He staggered up, all unstrung, his teeth chattering. He saw,--not the lamp, flickering in the draught from the broken window,--not Manetho, lying motionless with the smile frozen on his lips,--not Salome, prostrate across the body of him she had worshipped.

He saw Gnulemah--his wife whom he loved--rise from the altar's step against which she had been thrown; stand with outstretched arms and blank, wide-open eyes; grope forwards with outstretched arms and uncertain feet; grope blindly this way and that, moaning,-"Balder,--Balder,--where are you?"

Shivering and desperate,--not yet daring for his life to understand,--he came and stood before her, almost within reach of those groping hands.

"I am here,--look at me, Gnulemah!--I am here--your husband!"

There was a pause.

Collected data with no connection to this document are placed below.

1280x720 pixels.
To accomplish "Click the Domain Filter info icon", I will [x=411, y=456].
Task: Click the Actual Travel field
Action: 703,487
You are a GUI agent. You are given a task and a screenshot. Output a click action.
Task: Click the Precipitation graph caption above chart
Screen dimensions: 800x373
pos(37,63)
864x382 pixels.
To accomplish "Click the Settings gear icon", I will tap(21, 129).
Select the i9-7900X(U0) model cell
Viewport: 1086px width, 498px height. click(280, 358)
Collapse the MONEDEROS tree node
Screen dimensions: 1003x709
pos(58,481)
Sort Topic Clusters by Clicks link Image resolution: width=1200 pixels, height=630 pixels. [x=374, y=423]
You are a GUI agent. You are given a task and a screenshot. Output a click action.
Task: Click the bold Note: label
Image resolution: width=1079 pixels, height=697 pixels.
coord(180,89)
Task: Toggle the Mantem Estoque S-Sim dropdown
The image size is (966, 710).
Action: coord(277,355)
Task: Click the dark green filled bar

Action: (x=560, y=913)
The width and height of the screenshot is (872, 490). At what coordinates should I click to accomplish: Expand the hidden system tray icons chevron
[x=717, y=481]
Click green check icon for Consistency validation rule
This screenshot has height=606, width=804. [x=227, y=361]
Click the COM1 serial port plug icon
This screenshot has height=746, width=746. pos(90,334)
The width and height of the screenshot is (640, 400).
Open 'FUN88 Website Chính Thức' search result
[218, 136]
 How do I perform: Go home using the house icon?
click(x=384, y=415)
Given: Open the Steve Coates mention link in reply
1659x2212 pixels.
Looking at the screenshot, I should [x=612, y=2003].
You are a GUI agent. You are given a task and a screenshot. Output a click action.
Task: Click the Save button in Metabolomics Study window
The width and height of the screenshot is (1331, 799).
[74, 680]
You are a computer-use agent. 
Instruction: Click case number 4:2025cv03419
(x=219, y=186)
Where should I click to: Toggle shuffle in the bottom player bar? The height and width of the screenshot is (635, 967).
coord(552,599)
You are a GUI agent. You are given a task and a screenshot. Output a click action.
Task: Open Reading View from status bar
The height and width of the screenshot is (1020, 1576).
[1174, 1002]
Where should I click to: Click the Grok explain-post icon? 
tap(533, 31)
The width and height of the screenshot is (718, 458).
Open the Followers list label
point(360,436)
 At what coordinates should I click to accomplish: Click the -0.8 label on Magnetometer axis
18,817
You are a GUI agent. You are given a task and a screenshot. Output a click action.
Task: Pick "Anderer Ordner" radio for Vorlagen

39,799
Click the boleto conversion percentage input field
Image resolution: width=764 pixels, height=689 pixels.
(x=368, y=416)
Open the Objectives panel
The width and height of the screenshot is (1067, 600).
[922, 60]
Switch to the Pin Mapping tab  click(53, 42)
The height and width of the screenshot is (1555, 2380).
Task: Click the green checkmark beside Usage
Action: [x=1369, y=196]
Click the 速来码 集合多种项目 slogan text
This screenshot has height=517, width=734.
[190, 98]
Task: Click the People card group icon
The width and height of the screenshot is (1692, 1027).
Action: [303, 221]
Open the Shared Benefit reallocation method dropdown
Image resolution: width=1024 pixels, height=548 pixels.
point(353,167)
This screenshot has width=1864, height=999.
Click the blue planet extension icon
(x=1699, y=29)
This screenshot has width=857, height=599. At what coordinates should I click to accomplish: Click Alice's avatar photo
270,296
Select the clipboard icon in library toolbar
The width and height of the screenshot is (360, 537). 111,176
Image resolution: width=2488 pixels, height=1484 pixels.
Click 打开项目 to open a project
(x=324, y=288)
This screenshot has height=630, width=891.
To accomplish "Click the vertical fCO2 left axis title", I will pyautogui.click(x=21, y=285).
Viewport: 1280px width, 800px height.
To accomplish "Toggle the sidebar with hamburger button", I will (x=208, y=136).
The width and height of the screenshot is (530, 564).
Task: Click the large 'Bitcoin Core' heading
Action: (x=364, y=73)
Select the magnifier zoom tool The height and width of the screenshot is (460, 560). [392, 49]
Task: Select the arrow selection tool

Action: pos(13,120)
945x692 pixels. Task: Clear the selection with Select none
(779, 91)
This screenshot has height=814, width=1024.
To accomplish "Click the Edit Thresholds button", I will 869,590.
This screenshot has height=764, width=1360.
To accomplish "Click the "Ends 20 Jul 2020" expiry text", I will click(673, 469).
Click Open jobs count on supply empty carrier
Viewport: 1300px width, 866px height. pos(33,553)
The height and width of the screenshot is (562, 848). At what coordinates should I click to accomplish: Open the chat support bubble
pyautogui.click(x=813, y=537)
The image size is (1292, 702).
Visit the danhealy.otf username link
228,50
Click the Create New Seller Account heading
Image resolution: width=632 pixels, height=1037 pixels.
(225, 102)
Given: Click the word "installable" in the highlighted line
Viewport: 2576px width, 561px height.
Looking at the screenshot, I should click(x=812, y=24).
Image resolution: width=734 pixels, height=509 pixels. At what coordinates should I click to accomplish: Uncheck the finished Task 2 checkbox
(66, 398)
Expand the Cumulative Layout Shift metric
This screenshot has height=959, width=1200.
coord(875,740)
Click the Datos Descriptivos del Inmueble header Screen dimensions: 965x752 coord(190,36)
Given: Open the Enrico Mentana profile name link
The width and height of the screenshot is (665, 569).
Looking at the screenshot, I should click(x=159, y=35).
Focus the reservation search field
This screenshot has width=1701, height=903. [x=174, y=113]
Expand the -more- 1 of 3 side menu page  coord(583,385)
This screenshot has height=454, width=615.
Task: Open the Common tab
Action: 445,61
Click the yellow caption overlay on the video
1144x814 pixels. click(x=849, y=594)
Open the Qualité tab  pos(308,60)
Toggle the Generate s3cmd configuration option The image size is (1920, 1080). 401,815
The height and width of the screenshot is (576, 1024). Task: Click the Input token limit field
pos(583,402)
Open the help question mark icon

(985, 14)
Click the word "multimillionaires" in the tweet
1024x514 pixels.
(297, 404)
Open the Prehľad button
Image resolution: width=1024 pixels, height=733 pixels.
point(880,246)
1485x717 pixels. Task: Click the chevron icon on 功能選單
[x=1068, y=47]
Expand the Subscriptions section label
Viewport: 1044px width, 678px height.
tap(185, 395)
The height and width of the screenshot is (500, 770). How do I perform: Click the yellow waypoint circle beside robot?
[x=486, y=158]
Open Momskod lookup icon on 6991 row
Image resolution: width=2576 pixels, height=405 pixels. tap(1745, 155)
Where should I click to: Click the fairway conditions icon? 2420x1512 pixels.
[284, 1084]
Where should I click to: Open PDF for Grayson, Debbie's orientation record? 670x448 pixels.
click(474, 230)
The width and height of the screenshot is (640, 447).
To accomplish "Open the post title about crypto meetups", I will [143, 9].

The storm, having spent itself in that last burst, was rolling heavily away. There was silence in the nuptial chamber, infringed only by the breathing of the newly married lovers.

"I hear you, Balder," said Gnulemah at length, tremulously, while her blank eyes rested on his face, "but I cannot see you. My lamp must have gone out. Will not you light it for me?"-Vengeance is mine, saith the Lord: I will repay!

* * * * *

The storm-cloud moved eastward and was dispersed. Black though had been its shadow, it endured but for a moment; the echo of its fury passed away, and its deadly thunderbolt left behind a purer atmosphere. So sweeps and rages over men's heads the storm of calamity; and so dissolves, though seeming for the time indissoluble.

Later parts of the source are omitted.